Through its global services group, EMC is offering new security services, such as building data encryption into storage systems to protect data that's flowing over public networks or being shipped on tape, and determining the level of security needed for stored data. Along with pulling all customer service and support operations under one roof, the global services group will offer product implementation and integration consulting services. It includes Internosis, a services company specializing in Microsoft products that was acquired in January, and Interlink, an IT services company acquired in May.

BUTTING HEADS WITH IBM
EMC will find itself knocking heads more frequently with IBM in the content management market after IBM's deal last month to acquire FileNet, a developer of content management and business process workflow applications, for $1.6 billion. That follows EMC's 2003 acquisition of Documentum and OpenText's pending buyout of Hummingbird for $489 million. Earlier this year, IBM said it would spend $1 billion in the next three years to expand development of information management software.

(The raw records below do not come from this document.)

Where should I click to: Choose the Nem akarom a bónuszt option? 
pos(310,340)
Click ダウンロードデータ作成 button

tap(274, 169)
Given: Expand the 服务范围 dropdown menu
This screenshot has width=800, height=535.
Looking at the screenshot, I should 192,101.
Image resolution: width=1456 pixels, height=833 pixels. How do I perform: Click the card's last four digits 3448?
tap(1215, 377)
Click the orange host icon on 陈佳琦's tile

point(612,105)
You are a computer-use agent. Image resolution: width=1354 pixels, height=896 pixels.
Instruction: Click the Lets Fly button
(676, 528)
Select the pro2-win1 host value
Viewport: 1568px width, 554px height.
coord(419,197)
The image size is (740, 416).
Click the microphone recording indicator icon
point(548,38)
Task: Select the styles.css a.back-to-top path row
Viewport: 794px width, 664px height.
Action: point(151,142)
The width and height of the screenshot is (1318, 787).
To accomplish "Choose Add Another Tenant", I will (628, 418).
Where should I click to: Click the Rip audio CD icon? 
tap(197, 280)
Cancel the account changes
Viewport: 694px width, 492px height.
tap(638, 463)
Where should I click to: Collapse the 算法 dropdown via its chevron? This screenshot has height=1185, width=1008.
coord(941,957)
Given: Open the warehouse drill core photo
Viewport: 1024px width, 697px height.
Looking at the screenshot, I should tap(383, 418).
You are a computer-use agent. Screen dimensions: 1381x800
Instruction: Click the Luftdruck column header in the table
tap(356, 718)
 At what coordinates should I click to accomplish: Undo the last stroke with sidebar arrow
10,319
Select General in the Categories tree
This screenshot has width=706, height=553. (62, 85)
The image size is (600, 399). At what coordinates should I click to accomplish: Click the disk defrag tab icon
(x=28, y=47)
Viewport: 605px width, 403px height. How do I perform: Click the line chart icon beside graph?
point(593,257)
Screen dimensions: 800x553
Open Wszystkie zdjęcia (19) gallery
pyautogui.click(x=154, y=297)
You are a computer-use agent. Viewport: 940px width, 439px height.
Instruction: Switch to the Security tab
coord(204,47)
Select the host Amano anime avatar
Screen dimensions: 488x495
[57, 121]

Given that as much as 80% of all information in corporate IT systems is unstructured--E-mails, images, PDFs, Word files--EMC's intent is to link its storage management business as closely as possible to its content management products. "What's happening is that content management is moving into the data center," says Dave DeWalt, CEO of Documentum before its acquisition, who now oversees EMC's customer operations as well as its content management and archiving businesses.

Infoscape, which EMC will unveil this week, is used to locate, classify, and manage unstructured data. The software is intended for smaller companies that don't use large-scale content management systems like Documentum and is made up of pieces of acquired technology from Astrum, Documentum, Legato, and Smarts. It will be available next month, priced at $150,000 based on a 10-terabyte license. The software is complemented by an information management strategy consulting service, also debuting this week.

Fifth Third Bank uses EMC's replication tools and storage systems to maintain about 95% of its 600 terabytes of data. That puts EMC "in the top two or three IT vendors for us," storage management VP Steve Swanson says. The bank has tried a test version of the Infoscape bundle, and Swanson sees the potential of adding RSA encryption for data protection. "From a historical perspective, yeah, they've been a storage vendor," Swanson says. "But some of their recent acquisitions position them to be something more than that."

Tucci isn't ruling out more acquisitions but says making the pieces EMC already has work together is the focus now. That, and helping customers understand the company's information infrastructure vision. But time isn't on Tucci's side. If EMC misses its financial numbers a few more quarters and continues to slide in market share, explaining the company's strategy gets even harder.